これじゃ、ファンだって胃が痛くなる…/原ゆみこのマドリッド

2019.10.05 15:00 Sat
「いやまあ、確かに今度こそ頂上決戦ではあるけどね」そんな風に私が首を振っていたのは金曜日、バルデベバス(バラハス空港の近く)の練習場プレスルームであった試合前日記者会見生中継をレアル・マドリーTVで見ていた時のことでした。そう、リーガ前節のマドリーダービーも首位争いだったとはいえ、アトレティコは3位。よって、「Mañana jugamos primero contra segundo y significa todo/マニャーナ・フガモス・プリメーロ・コントラ・セグンド・イ・シグニフィカ・トードー(明日は1位と2位がプレーして、それが全てを物語っている)」(ジダン監督)というのはその通りなんですけどね。

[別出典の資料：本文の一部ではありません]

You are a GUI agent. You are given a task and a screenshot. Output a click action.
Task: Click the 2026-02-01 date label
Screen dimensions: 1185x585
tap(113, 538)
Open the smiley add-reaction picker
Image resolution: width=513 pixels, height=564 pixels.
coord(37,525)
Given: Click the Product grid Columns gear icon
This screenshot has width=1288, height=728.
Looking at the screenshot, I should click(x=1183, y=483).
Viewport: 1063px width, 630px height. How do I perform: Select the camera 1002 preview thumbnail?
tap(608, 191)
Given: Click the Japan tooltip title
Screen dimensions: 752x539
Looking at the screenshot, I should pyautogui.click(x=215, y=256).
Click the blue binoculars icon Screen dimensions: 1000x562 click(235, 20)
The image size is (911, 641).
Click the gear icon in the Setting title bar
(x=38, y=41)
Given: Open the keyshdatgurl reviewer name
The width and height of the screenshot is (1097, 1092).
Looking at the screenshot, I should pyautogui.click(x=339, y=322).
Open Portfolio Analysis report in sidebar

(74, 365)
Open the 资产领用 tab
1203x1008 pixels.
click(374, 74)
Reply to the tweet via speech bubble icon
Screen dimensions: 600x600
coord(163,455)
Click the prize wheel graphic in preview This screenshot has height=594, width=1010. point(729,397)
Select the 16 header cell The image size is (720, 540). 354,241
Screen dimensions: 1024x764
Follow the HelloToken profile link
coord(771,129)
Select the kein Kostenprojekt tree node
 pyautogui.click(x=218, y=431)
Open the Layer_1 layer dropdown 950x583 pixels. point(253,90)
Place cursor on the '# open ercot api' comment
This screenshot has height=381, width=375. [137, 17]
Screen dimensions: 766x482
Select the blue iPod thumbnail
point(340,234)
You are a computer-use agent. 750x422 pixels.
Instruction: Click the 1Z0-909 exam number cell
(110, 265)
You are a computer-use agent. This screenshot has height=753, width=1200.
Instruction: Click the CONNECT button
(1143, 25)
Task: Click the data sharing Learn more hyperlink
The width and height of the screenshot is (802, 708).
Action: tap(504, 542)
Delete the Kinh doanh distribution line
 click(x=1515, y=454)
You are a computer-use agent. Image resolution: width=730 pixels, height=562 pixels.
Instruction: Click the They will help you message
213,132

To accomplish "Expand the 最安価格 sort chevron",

とはいえ、3年ぶりに1部に戻って来たグラナダが「es un equipo que está haciendo una buena temporada igual que nosotros/エス・スン・エキポ・ケ・エスタ・アシエンドー・ウナ・ブエナ・テンポラーダ・イグアル・ケ・ノソトロス(ウチと同じようにいいシーズンを送っているチーム)」というのはともかく、最後の3単語や如何に!?だってえ、リーガは別として、あのクラブ・ブルージュ戦の直後ですよ。実際、CLグループリーグ2試合で勝ち点1というのはまさに2年前、お隣さんが経験済み。続くカラバフとの連戦で引き分けした挙句、グループ3位でヨーロッパリーグに回って優勝するという結末はアトレティコなら良くても、天下のマドリーにはグループ敗退など、決してあってはならないことのような気がしたから。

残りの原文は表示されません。